PROBLEM DETAILS - In the forum thread below about failing panic_guard tests, why do those tests use a mutex?

Open orhun opened 1 year ago
Hmm, interesting. I can't tell offhand what is causing those, but probably something to do with threading; the panic_guard
tests should not run in parallel (they modify the global panic hook), so they use a mutex.
About the first failure, is it somehow possible that files in Alpine are not case-sensitive? Although that sounds like something very fundamental to Unix that shouldn't be different.
ping @nekopsykose (Alpine Linux maintainer), maybe they know something about it :/
About the first failure, is it somehow possible that files in Alpine are not case-sensitive?
that's a filesystem thing and nothing in this case has casefolding
running them locally they all pass, funny..
ah, it's flaky. it toggles between:
failures:
panic_guard::tests::test_nested_callback_hook_restored
panic_guard::tests::test_nested_callback_with_panic
failures:
panic_guard::tests::test_callback_called_before_panic_hook
panic_guard::tests::test_callback_called_on_drop
panic_guard::tests::test_callback_called_once_only_panic
panic_guard::tests::test_nested_callback
panic_guard::tests::test_nested_callback_hook_restored
panic_guard::tests::test_nested_callback_with_panic
this just sounds like some ordering that is broken
ah. the reason they cascade like that is because your mutex doesn't unlock on fail. so whatever test fails first, causes the rest to fail on lock (poisoned dead mutex)
the first failure is always
---- panic_guard::tests::test_callback_called_before_panic_hook stdout ----
thread 'panic_guard::tests::test_callback_called_before_panic_hook' panicked at 'assertion failed: `(left == right)`
left: `["cleanup", "hook", "hook", "hook"]`,
right: `["cleanup", "hook"]`', src/panic_guard.rs:135:9
--- panic_guard::tests::test_nested_callback_hook_restored stdout ----
thread 'panic_guard::tests::test_nested_callback_hook_restored' panicked at 'assertion failed: `(left == right)`
left: `["inner inner cleanup", "inner cleanup", "outer hook", "outer hook"]`,
right: `["inner inner cleanup", "inner cleanup", "outer hook"]`', src/panic_guard.rs:214:9
etc. seems that something races appending
i don't know how to fix that, but maybe you have a clue.
your mutex doesn't unlock on fail
the default Mutex
cannot unlock on a thread panic (what your failures do), it always gets poisoned. you should see if there's another implementation :)
Thanks! Yeah, the poisoning is kind of on purpose, if it happens then something is wrong anyway so I didn't bother cleaning it up.
I don't really know what's happening there that's causing the callbacks to be called multiple times. Maybe I'm doing something stupid with the locking/calls
mutex inside the callbacks.

DATA SEGMENT -

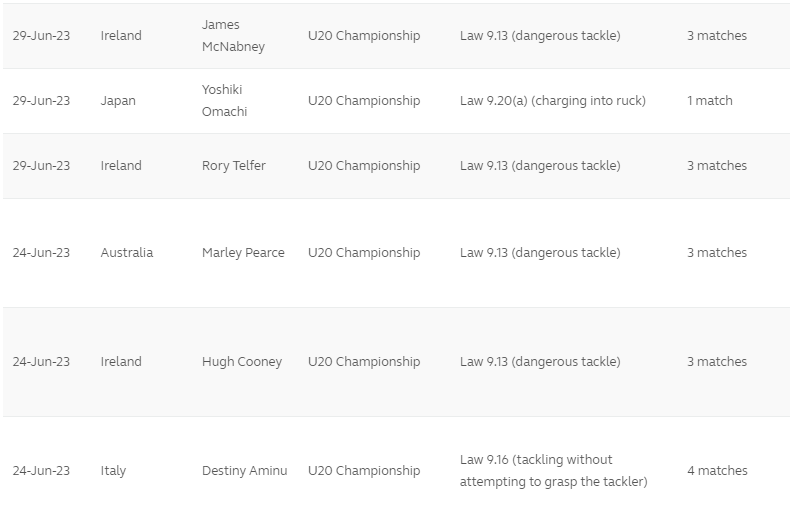Viewport: 790px width, 521px height.
Task: Click '3 matches' in Rory Telfer's row
Action: point(717,166)
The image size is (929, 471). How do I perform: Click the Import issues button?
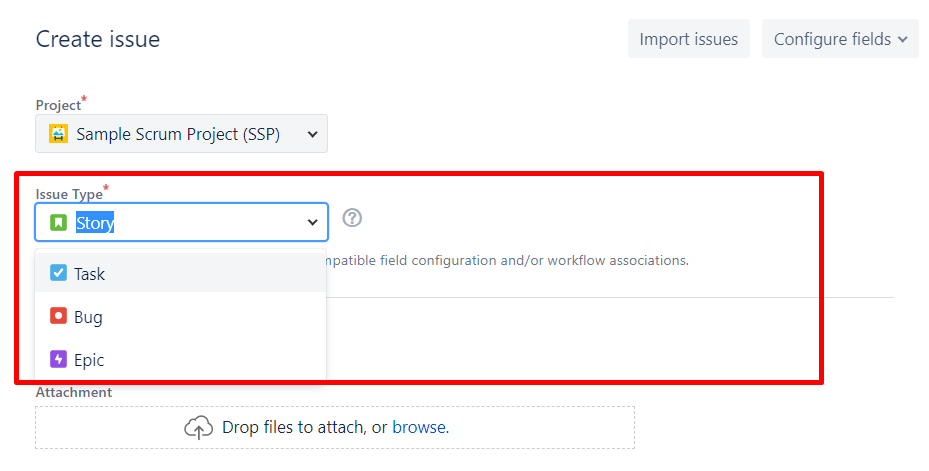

RESULT OF THIS EXERCISE - They modify the global panic hook, so they must not run in parallel.